One of the starkest passages in the book, this section describes the Permian football culture—white and middle-class—on the one hand, and the struggle for civil rights happening in the African American community of Odessa, mere miles away. Hurd’s speeches galvanize the community and help attract the attention of federal regulators, who agree to ramp up efforts to officially and finally desegregate Odessa’s public high schools. Unfortunately, these efforts backfire, and result in the closing of Ector High, and the division of the African American community between the Permian and Odessa High Schools.
Bissinger notes, then, that a war of “gerrymandering” broke out, in the mid-1980s, where officials decided which parts of the Southside to send to Permian, and which to Odessa High. Despite the fact that Permian was, and remained, a largely white school, catering to the wealth and, mostly white east side of Odessa, large parts of the African American section of the Southside were also sent to Permian, since Permian officials believed these area rich in football talent. The rest of the Southside, largely Latino, went to Odessa High—Latino recruits were less highly praised as gifted by Permian’s coaches.
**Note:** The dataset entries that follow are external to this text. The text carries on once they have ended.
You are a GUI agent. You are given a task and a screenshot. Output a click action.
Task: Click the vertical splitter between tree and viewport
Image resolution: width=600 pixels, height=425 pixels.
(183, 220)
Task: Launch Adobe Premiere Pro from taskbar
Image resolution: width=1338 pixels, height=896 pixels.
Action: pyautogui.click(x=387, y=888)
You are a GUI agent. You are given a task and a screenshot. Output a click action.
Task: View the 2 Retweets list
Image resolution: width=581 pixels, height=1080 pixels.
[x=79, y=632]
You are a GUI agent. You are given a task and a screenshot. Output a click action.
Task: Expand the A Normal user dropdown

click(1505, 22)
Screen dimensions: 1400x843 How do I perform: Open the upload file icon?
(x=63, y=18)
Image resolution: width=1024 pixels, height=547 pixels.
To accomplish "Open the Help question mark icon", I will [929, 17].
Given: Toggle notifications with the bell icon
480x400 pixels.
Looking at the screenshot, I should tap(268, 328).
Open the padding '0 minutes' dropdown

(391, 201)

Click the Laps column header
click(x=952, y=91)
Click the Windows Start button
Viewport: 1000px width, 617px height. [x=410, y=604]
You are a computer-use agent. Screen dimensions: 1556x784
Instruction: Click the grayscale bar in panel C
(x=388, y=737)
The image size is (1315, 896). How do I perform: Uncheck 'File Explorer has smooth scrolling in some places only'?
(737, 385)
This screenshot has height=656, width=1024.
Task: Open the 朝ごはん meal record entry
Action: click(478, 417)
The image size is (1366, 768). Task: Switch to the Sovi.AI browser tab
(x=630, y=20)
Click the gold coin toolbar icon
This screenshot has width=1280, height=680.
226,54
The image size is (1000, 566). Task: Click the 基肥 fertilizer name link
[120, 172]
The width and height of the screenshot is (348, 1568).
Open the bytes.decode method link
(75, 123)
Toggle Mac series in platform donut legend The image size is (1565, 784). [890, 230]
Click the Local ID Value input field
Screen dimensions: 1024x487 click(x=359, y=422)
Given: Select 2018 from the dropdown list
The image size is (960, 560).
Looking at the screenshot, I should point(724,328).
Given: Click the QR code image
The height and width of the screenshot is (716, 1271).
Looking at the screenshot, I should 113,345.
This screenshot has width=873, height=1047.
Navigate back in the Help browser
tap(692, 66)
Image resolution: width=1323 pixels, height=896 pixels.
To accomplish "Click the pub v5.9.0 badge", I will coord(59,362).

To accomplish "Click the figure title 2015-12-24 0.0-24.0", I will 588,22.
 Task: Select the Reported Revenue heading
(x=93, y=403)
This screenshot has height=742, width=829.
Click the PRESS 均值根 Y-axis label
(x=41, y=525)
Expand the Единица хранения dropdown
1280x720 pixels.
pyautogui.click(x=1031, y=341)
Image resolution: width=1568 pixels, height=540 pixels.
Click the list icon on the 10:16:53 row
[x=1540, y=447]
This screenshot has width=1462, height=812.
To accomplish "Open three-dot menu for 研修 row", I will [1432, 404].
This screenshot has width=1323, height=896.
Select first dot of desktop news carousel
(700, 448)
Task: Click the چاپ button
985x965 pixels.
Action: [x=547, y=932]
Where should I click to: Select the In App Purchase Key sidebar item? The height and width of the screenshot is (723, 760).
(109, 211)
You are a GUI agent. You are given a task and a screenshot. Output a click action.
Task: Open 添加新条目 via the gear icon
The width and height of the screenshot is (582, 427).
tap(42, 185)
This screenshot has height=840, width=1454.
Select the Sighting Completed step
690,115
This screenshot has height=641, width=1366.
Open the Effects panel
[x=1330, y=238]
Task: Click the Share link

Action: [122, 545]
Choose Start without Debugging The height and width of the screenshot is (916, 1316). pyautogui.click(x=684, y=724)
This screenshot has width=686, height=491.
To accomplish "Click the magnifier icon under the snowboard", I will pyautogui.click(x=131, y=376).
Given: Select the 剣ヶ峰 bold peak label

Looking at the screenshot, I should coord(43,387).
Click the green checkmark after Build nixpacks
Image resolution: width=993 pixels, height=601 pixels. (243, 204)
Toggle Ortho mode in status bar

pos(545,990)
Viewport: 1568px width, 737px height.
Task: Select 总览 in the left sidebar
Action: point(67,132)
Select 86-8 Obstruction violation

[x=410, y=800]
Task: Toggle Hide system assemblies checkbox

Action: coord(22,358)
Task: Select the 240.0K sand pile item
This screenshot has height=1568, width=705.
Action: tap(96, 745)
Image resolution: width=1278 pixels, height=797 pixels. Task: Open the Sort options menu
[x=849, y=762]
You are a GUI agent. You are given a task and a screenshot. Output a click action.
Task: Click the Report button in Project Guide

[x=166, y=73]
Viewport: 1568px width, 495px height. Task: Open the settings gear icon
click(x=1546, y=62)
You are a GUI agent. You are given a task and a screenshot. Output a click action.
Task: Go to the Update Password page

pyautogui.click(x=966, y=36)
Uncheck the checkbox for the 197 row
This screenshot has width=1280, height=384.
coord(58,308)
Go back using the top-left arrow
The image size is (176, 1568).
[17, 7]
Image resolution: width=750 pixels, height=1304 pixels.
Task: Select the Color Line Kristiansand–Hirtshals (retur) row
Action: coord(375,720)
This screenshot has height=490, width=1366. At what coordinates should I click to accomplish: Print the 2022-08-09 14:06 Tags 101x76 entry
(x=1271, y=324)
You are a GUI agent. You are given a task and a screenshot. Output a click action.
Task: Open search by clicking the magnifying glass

Although Bissinger does not explain directly why Latino players are perceived to be less talented than others on the football field, he does indicate that these cultural perceptions are merely that—perceptions, rather than observations grounded in fact. If anything, Bissinger takes pains to indicate that Permian’s football culture is a construct, something that can change if enough players, coaches, and fans want it to—for example, Brian Chavez, whose family is Latino, becomes a key contributor to Mojo football.
Bissinger closes the chapter by asking Hurd about his thoughts on football. Although Hurd believes football can be a source of good in a community, he also notes that the Permian football team is still mostly white, and that though some black players become star players, they are most important to Permian because they are good at sports—not because they are treated as equal members of the school community. Hurd states that black students in Odessa are made to believe that one of the only ways to a college degree is through athletics—a difficult standard that is not so stark in white communities, where good academics are also a route to college. Hurd rues the fact that, because he is in prison for a robbery committed out of rashness, his voice in the community no longer has the power and influence it did earlier in the 1980s.
Bissinger also describes a frustrating academic and racial divide, which stems from attitudes toward ethnicity and athleticism in the region. A talented white football player can, of course, earn a scholarship to play at the collegiate level, and so can a talented black player. But for white students, there is also the socially-esteemed option of getting good grades, and perhaps working hard at extracurricular activities, in order to gain admission to a competitive school. These options are technically open to African American and Latino students, too, but they are not emphasized within the institution of Permian itself—leading to the notion that people of color must gain athletic scholarships to go to college (and perhaps explaining why being a star and getting a scholarship is so important to Boobie Miles).